KAOR
- Vermillion, South Dakota, United States; United States;
- Frequency: 91.1 MHz
- Branding: Coyote Radio

Programming
- Format: College
- Affiliations: Student media The Volante Coyote News

Ownership
- Owner: The University of South Dakota

History
- First air date: May 24, 1985
- Former call signs: KUSD

Technical information
- Licensing authority: FCC
- Facility ID: 66605
- Class: A
- ERP: 120 watts
- HAAT: 32 meters (105 ft)
- Transmitter coordinates: 42°47′1″N 96°55′26″W﻿ / ﻿42.78361°N 96.92389°W

Links
- Public license information: Public file; LMS;
- Webcast: Listen live
- Website: KAOR website

= KAOR =

KAOR (91.1 FM, "Coyote Radio") is an American student-run non-commercial educational radio station licensed to serve Vermillion, South Dakota, United States. The station is owned by the University of South Dakota.

Staffed by full-time students from a wide variety of majors and overseen by the Media & Journalism Department of the College of Arts & Sciences, KAOR broadcasts 24 hours a day.

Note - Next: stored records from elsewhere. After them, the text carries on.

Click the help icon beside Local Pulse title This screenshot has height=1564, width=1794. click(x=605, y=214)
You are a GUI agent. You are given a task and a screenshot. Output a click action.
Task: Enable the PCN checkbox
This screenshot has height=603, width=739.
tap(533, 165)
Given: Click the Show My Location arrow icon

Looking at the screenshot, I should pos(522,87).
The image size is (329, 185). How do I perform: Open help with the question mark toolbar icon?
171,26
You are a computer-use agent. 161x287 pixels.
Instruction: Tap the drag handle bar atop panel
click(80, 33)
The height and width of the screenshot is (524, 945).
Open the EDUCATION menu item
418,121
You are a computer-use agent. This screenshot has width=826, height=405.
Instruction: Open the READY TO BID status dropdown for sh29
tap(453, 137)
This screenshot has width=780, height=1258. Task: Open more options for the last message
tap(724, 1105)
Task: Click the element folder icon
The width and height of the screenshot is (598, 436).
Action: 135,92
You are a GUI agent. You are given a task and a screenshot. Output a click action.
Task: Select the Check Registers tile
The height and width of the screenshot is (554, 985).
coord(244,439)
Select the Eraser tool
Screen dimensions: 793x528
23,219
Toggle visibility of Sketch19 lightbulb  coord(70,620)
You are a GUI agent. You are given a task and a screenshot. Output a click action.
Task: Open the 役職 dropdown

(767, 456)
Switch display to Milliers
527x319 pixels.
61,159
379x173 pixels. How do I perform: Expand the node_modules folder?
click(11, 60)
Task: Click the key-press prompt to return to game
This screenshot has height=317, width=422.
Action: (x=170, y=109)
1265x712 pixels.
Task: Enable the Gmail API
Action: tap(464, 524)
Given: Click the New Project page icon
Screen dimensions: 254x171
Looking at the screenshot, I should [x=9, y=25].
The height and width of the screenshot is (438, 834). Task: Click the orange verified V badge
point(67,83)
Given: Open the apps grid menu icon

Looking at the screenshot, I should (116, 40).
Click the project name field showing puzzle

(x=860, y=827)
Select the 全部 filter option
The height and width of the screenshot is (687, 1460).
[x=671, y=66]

Since 2003, KAOR has broadcast from studios located in the Al Neuharth Media Center on the University of South Dakota campus. The station broadcasts an alternative music format along with sports coverage and talk shows.

==History==
This station received its original construction permit from the Federal Communications Commission on May 24, 1985. The new station was assigned the call letters KAOR by the FCC on August 8, 1985. KAOR received its license to cover from the FCC on November 9, 1987.
The station formerly operated as KUSD before the call letters transferred to South Dakota Public Broadcasting.

==Programming==
KAOR Radio allows students to broadcast shows of their choosing including music, talk, and sports. The KAOR Sports Department also provides live broadcasts of every USD home football, volleyball and basketball game.